**TASK TO COMPLETE**
Your copy should match the records below exactly, except for the pictures.

+ + + +

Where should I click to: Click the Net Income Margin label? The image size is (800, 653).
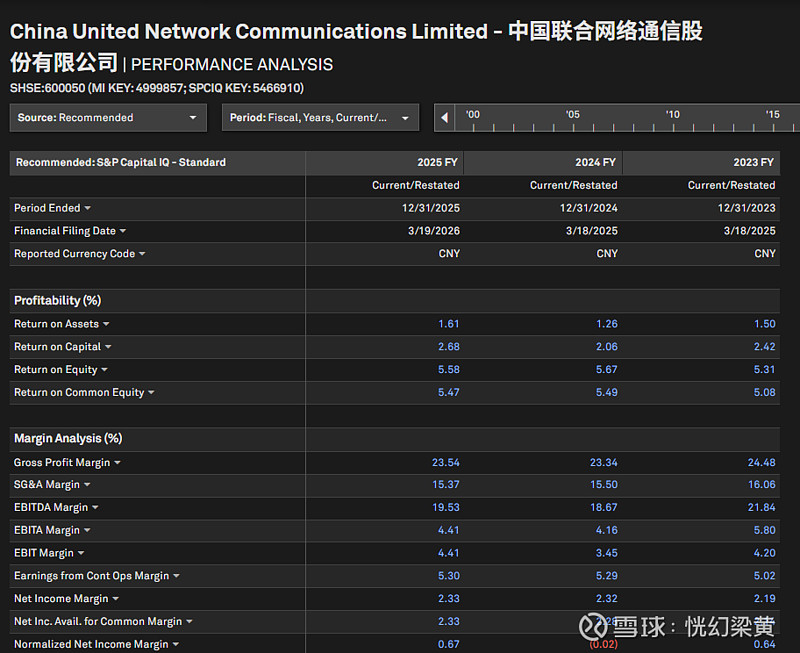click(60, 599)
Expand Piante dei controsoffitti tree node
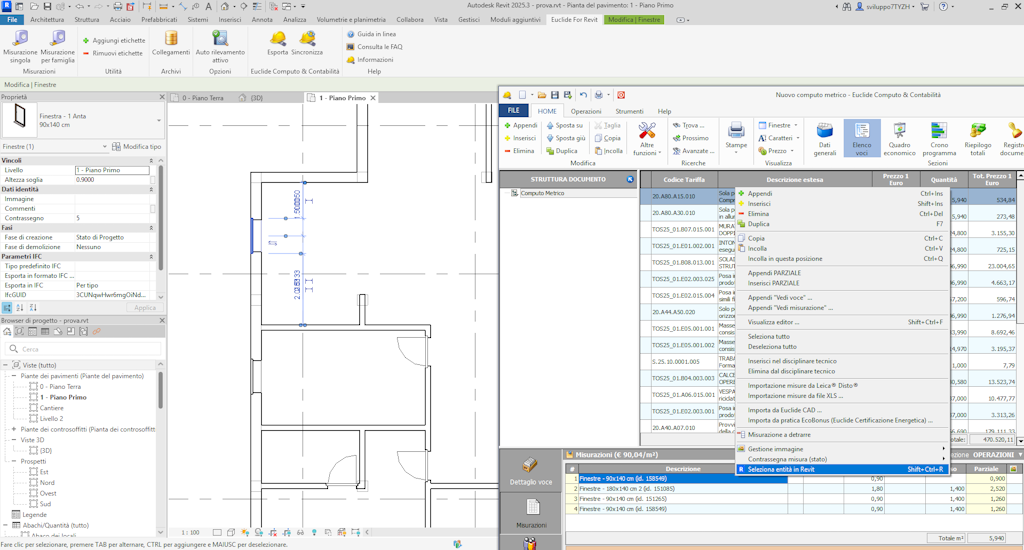1024x550 pixels. tap(15, 429)
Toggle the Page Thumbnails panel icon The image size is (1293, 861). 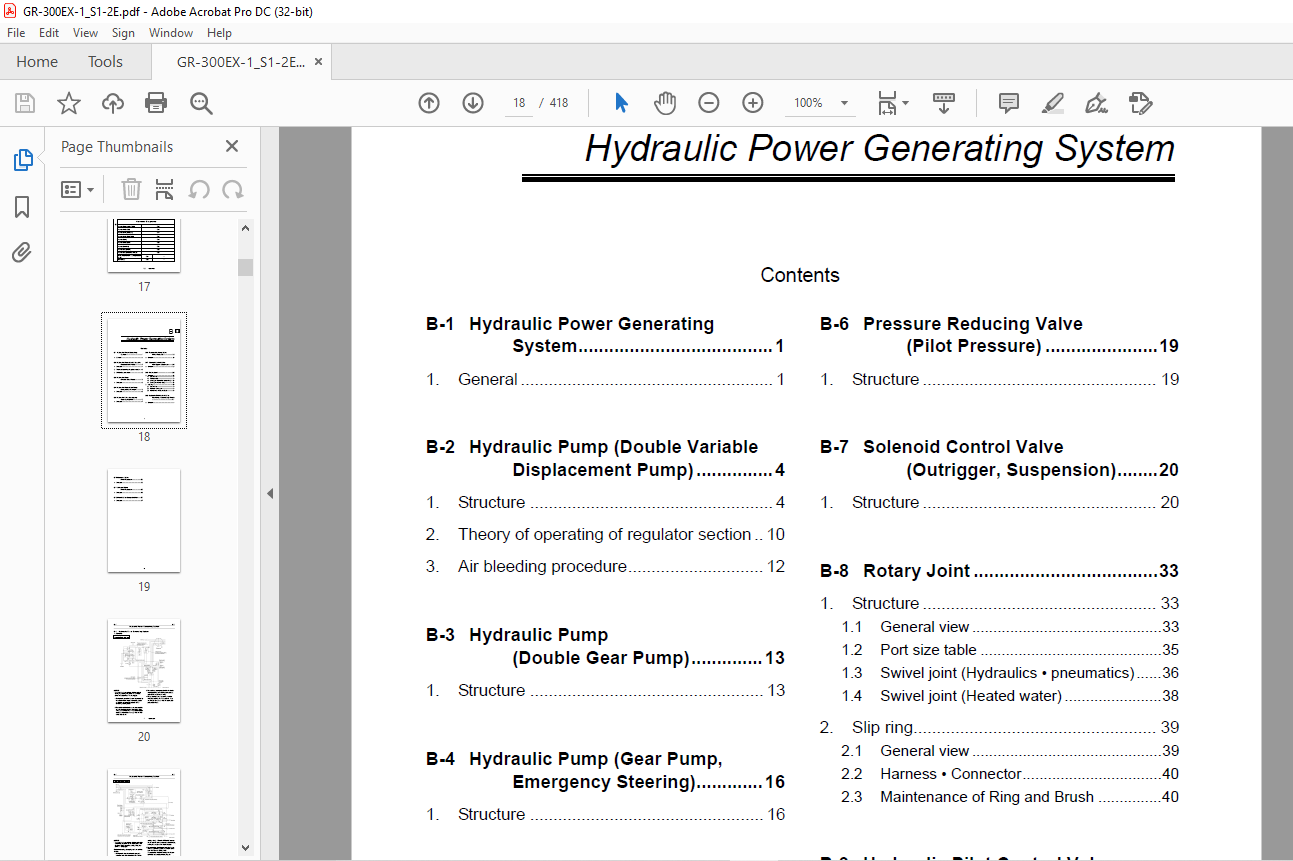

+ + + +

**ANSWER**
Where should I click to: Click the Net Income Margin label? The image size is (800, 653).
click(60, 599)
Expand Piante dei controsoffitti tree node
1024x550 pixels. tap(15, 429)
Toggle the Page Thumbnails panel icon The image size is (1293, 861). 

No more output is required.